**Objective**: Print every line of the records below verbatim, leaving out the pictures.
======== Data shown ========
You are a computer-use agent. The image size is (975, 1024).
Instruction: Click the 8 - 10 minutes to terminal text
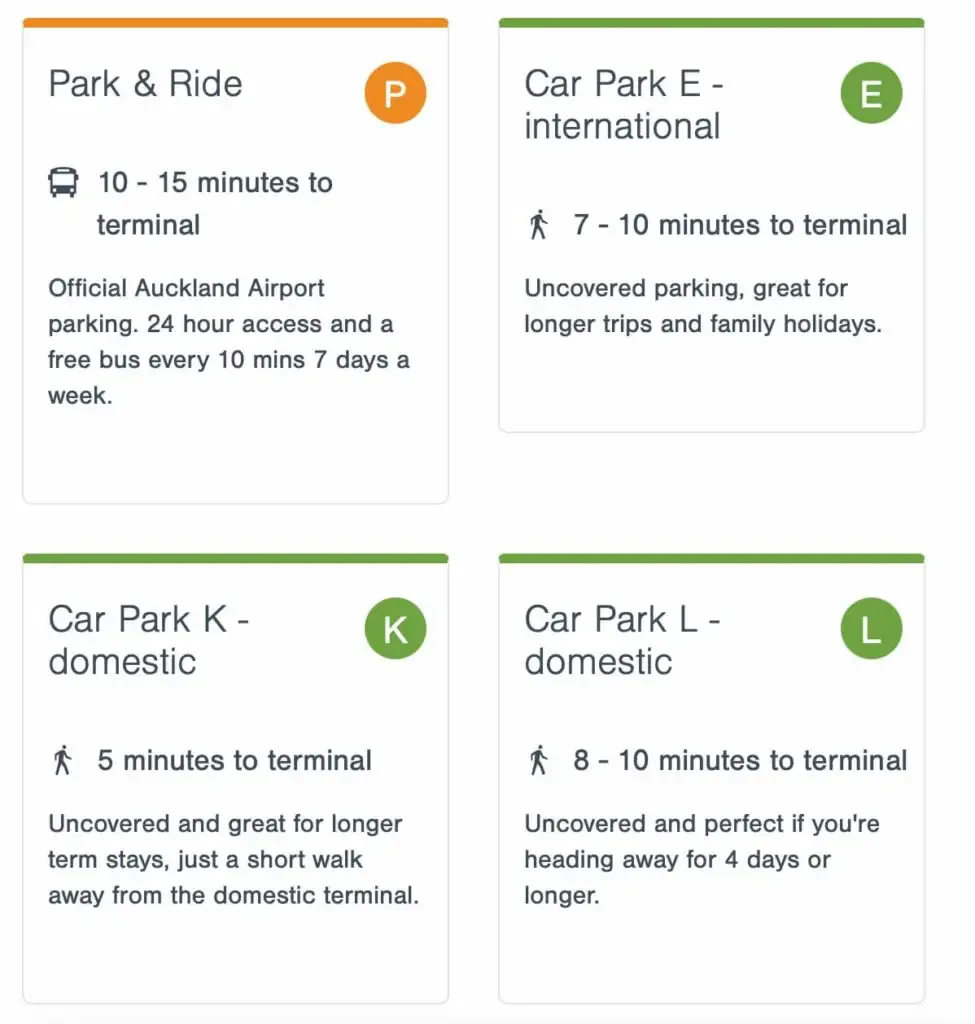click(740, 760)
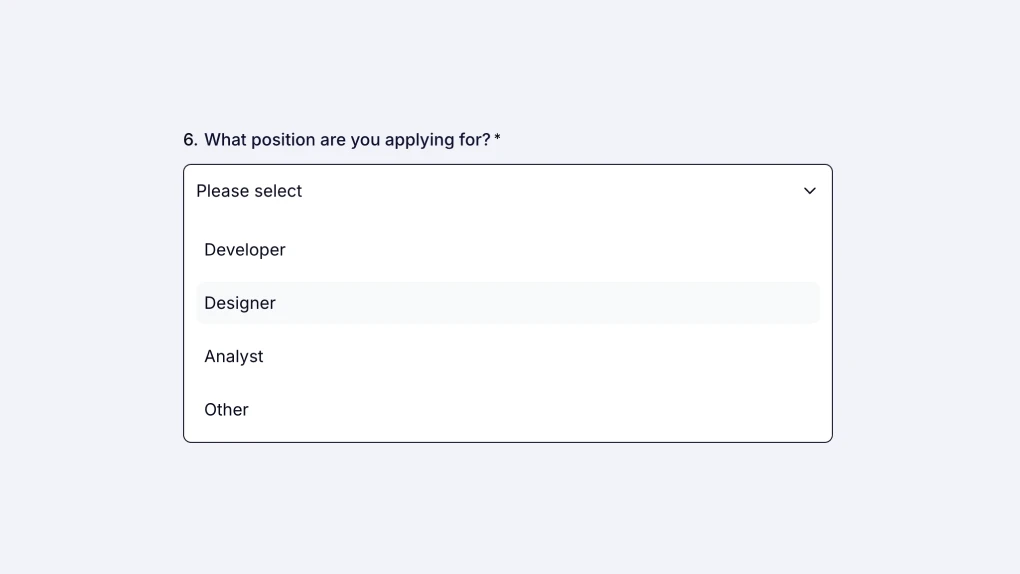Select the Developer option
Screen dimensions: 1020x574
point(245,250)
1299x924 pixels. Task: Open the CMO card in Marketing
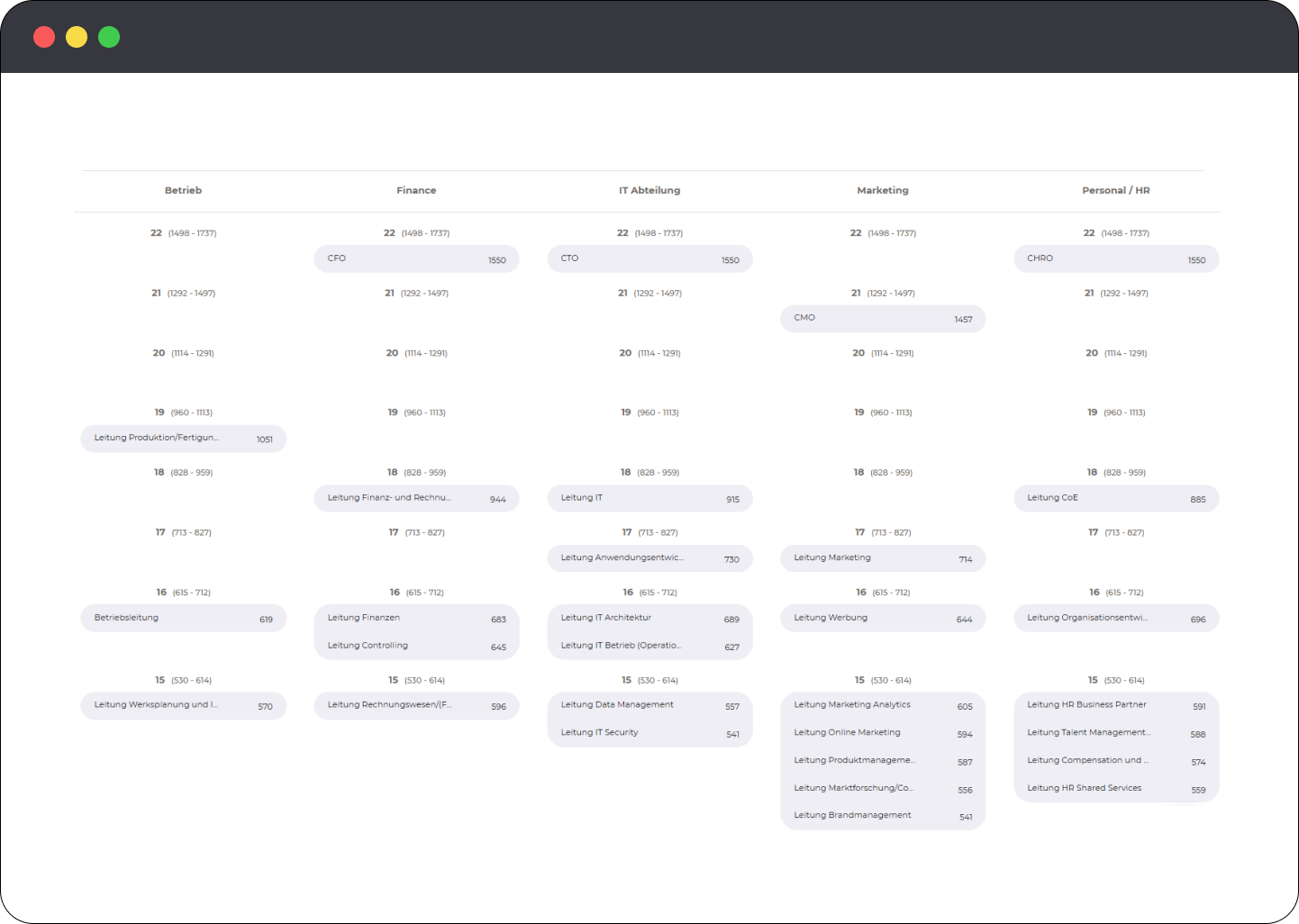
========
**Exercise solution**:
You are a computer-use agent. The image size is (975, 1024).
Instruction: Click the 8 - 10 minutes to terminal text
click(740, 760)
Select the Developer option
Screen dimensions: 1020x574
point(245,250)
1299x924 pixels. Task: Open the CMO card in Marketing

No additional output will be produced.